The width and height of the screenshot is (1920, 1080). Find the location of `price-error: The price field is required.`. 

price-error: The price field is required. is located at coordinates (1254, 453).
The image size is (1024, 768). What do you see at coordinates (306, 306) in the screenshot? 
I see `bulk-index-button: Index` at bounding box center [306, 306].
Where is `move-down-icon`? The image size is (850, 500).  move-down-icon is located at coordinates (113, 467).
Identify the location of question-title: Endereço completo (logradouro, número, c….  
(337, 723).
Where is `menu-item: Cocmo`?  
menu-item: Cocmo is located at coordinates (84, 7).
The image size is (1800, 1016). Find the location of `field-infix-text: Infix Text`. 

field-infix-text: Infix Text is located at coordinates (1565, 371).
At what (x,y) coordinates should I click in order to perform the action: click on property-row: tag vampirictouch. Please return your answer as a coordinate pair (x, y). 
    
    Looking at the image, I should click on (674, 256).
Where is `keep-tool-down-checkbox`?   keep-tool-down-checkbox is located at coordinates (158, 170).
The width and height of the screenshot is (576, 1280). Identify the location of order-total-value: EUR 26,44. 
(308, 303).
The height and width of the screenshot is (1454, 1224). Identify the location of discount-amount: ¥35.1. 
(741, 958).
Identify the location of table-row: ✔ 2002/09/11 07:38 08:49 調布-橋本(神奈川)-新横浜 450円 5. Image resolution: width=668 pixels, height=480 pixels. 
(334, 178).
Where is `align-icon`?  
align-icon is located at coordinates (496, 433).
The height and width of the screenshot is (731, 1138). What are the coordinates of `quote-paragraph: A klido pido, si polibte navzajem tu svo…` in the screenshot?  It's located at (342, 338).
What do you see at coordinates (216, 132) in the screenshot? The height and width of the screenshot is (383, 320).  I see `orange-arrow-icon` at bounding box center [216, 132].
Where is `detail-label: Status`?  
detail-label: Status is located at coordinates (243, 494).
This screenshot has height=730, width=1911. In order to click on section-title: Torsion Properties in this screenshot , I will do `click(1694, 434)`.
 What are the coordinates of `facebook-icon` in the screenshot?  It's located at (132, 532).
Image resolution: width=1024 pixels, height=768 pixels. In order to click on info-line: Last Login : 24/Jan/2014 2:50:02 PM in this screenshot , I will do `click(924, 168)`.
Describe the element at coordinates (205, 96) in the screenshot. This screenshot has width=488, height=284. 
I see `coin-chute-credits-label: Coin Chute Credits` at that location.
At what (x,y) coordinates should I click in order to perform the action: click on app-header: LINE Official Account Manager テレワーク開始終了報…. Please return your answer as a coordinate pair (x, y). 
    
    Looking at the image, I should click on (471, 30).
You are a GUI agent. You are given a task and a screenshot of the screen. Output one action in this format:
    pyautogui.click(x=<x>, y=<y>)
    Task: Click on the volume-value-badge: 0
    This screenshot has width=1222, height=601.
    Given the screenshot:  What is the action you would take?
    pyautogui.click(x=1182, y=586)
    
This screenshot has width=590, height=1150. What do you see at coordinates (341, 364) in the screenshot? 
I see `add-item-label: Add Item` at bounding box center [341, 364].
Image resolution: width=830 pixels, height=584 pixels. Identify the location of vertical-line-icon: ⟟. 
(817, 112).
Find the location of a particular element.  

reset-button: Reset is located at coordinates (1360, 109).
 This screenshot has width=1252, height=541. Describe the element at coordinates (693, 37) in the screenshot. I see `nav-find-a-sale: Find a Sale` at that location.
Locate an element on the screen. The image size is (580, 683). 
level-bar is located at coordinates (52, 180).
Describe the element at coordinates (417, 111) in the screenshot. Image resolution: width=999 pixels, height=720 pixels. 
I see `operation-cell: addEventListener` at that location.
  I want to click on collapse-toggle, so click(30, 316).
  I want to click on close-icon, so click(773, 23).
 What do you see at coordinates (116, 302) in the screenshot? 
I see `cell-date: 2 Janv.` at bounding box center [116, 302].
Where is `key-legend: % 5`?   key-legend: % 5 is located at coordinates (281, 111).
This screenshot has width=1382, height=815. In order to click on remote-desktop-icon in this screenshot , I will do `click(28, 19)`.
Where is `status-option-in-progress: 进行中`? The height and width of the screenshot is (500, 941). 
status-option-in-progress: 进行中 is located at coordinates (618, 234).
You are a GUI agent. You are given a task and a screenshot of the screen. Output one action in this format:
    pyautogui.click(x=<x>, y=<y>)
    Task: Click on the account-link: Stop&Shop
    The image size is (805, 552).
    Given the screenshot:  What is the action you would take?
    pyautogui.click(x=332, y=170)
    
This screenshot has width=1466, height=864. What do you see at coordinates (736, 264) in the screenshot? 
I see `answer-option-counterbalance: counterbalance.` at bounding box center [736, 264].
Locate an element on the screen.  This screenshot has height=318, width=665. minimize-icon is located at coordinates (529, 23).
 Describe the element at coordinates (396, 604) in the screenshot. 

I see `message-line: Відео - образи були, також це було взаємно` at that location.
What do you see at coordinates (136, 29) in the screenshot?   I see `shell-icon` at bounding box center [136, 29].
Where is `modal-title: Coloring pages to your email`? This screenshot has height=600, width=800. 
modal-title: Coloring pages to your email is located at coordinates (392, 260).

▶ Task description
Convert the records starting at the line containing "The width and height of the screenshot is (576, 1280)." and ending at the line containing "(741, 958).", both included, into a JSON list of strings with one string per line, leaving out blank lines.

▶ Your response
[
  "The width and height of the screenshot is (576, 1280). Identify the location of order-total-value: EUR 26,44. ",
  "(308, 303).",
  "The height and width of the screenshot is (1454, 1224). Identify the location of discount-amount: ¥35.1. ",
  "(741, 958)."
]